The Cherbourg Marching Girls perform in Melbourne during 1962. (Supplied)

Aboriginal sporting history has been brought to life in a new book that details how a group of women from a south-east Queensland mission nearly won a national title in the most popular female sport of the era.

Faced with a future working in heavily controlled conditions in the 1950s, a group of young Aboriginal girls from Cherbourg held their head high and marched.

Marching was the lead sport for Australian women at the time, with participants dressing up in white boots, skirts, sashes and formal hats to perform at agricultural shows, city parades and for visiting dignitaries.

Teams competed against each other on weekends and were judged on their timing, uniforms, synchronisation and performance.

On the government-controlled mission at Cherbourg, it was the only sport available to the young women.

Aunty Lesley Williams [second from right] and her team receive trophies in Melbourne during1962. (Supplied)

A sense of pride

Aunty Lesley Williams began marching in Queensland's only Indigenous troupe in 1957 when she was just 11.

The sense of pride it gave her as a young person who had been denied her culture and freedom was something she would never forget.

"We were told you are going to have this career. Stop practising your culture. You can't speak your language," Aunty Lesley said.

"If you look back to this point in time, it was about controlling this group of people."

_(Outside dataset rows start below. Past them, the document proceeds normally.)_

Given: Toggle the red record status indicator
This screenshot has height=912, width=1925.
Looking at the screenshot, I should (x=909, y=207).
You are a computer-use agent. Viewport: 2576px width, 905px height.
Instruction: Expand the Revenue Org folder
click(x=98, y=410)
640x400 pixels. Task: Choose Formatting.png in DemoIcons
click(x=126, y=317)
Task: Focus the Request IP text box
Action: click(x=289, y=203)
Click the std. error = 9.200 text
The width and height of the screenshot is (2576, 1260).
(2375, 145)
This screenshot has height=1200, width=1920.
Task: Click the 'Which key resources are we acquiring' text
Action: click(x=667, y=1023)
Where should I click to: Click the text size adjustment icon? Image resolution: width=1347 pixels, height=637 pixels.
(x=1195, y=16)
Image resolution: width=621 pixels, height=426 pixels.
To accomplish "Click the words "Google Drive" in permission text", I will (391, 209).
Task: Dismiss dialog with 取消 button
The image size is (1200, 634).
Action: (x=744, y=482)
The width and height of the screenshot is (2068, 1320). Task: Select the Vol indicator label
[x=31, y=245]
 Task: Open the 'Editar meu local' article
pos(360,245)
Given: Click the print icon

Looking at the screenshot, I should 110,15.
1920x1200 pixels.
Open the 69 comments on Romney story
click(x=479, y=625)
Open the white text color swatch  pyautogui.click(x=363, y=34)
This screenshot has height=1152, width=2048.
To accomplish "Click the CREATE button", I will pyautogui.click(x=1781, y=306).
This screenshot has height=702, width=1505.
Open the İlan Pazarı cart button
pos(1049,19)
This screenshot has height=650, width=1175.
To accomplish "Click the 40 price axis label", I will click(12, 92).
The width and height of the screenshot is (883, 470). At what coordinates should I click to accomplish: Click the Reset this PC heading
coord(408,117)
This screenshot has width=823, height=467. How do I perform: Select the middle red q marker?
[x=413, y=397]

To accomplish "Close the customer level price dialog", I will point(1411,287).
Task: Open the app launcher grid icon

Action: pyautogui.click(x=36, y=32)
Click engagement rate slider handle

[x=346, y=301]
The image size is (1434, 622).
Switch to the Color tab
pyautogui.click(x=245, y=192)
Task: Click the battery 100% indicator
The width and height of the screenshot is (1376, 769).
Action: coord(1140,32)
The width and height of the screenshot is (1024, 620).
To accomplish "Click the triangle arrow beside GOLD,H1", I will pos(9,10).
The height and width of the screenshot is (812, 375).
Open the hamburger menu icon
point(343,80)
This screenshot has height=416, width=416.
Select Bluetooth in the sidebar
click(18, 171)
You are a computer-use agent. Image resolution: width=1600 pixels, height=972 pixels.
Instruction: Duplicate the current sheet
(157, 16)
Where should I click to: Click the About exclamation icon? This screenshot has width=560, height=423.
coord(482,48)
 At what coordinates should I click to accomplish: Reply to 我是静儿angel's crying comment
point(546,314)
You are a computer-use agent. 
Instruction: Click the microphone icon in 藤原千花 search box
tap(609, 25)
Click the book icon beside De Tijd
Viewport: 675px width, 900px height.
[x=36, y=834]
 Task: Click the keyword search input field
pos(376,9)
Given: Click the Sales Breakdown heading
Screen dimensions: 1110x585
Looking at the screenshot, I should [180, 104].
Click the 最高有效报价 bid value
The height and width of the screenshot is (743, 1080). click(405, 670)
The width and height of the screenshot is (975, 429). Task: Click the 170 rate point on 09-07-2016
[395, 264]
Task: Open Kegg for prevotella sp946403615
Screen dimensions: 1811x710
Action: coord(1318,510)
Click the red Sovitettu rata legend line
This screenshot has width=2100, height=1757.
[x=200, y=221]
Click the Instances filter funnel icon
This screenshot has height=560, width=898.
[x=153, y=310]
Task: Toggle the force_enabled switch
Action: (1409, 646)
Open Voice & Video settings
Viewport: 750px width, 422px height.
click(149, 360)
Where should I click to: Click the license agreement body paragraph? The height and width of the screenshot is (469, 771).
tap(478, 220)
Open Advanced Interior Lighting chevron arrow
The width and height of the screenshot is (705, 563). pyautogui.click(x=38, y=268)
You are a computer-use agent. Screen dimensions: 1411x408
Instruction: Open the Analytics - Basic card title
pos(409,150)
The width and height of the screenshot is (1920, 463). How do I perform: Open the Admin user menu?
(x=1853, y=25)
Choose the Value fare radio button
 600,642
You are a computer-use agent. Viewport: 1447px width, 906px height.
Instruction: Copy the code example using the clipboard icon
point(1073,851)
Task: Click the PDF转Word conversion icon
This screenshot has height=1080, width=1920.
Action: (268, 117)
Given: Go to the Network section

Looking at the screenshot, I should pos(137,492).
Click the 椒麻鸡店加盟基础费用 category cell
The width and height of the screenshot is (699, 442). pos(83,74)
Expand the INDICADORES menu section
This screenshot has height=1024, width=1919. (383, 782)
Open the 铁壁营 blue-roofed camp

Dressed in uniforms created in the community, the Cherbourg Marching Girls went on to become the best in Queensland in the six years they competed, and then went even further to place second at the national championships.

"We had a lot of fun. We were so proud," Aunty Lesley said.

"We'd travel around on the back of the settlement truck that carted wood, flour and meat down from the slaughter yard to the butcher shop.

"When it was time for us to travel, it was scrubbed down, seats were put on it and we didn't care because we wanted to travel and be part of what was happening in the wider world."

A photo of the Cherbourg marching girls in 1958. (Supplied)

Why marching mattered 

Aunty Lesley, her sister Sandra Morgan and a Cherbourg committee, have worked alongside co-authors Professor Murray Philips and Dr Gary Osmond from the University of Queensland to document the history in a book entitled, Marching With A Mission: Cherbourg's Marching Girls.

Professor Phillips studied sport history and said she was researching in Cherbourg when the idea was born.

"We had just finished the day and [were] walking to the car when one of the female elders said, 'When are you going to tell our story?'

"And we swung around and said, 'What story is that?,' and they said, 'The marching girls', and that's how it started.

"The key drivers at Cherbourg are some women elders and they were giving us all this information about the men's sport, Eddie Gilbert, Frank Fisher and all these other high-profile male athletes."

The book's storyline follows the history of marching, the opportunities it offered and how the sport shaped their lives.

Aunty Lesley, surrounded by former marching girls, launches the book at the State Library of Queensland. (Supplied)

Professor Phillips said it was an important period for Queensland First Nations women.

"You've gone from that era of protection to assimilation, and these girls really rode the crest of that wave," she said. 

"For many of these women, this was the first opportunity to get out of Cherbourg and see the opportunities that lay beyond".